> **Dataset extract**:
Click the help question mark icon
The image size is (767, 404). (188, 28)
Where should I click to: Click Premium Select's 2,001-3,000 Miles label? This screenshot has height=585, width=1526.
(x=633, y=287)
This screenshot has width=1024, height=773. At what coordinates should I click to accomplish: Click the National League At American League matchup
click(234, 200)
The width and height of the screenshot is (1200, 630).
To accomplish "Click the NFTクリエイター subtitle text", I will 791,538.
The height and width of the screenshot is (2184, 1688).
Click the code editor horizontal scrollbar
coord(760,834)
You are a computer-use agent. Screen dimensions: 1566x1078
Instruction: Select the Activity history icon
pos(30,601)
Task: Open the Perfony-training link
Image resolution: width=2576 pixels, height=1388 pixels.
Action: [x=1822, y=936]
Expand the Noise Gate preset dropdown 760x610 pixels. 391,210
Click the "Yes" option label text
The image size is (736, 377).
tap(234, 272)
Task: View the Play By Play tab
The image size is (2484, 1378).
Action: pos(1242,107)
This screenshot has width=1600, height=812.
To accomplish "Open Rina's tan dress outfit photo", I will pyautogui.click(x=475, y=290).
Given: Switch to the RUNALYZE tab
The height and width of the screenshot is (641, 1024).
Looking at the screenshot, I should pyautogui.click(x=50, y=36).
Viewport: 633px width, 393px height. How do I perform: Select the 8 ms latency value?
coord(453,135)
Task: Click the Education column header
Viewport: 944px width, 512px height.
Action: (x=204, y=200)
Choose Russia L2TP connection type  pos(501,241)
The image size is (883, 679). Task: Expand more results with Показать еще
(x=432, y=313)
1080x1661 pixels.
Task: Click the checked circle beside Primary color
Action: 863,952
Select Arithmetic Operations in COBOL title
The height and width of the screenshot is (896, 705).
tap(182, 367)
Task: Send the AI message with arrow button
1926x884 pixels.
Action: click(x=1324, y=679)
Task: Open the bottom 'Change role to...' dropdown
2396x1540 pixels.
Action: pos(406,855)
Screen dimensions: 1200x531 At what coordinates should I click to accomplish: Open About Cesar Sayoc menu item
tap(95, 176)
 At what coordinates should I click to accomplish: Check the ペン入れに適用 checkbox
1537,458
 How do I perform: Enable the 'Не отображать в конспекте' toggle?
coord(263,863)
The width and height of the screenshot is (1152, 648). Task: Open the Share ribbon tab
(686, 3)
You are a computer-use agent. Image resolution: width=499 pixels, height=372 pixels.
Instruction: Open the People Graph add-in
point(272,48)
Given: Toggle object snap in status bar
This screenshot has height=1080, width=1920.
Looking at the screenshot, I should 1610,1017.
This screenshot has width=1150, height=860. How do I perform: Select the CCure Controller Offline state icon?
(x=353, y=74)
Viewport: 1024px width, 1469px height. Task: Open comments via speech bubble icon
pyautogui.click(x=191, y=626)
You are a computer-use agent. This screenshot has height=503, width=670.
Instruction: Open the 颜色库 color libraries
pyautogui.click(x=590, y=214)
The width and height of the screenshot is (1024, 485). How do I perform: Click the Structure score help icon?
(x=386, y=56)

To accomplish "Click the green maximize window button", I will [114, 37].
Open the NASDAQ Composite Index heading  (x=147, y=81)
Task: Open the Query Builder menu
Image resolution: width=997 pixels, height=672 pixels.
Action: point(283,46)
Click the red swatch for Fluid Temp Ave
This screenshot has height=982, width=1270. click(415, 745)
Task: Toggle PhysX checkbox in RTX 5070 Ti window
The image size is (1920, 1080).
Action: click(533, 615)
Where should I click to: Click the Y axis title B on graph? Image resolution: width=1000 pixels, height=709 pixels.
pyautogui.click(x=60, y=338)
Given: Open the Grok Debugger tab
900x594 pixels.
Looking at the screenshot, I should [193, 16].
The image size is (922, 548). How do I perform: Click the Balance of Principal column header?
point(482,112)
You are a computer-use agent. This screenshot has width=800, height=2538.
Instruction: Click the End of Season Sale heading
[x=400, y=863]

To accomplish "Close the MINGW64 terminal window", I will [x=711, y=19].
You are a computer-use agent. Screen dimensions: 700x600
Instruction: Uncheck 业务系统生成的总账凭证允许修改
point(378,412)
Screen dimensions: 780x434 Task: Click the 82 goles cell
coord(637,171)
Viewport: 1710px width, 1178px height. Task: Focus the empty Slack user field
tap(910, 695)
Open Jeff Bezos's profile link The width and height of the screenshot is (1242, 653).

> **Short problem**: Present the records as a Markdown table with the columns Row and Line, beginning at the line that contains "Task: Toggle PhysX" and stopping after the line that contains "pyautogui.click(x=60, y=338)". Number each row and omit any blank lines.

> **Reply**:
| Row | Line |
|---|---|
| 1 | Task: Toggle PhysX checkbox in RTX 5070 Ti window |
| 2 | The image size is (1920, 1080). |
| 3 | Action: click(533, 615) |
| 4 | Where should I click to: Click the Y axis title B on graph? Image resolution: width=1000 pixels, height=709 pixels. |
| 5 | pyautogui.click(x=60, y=338) |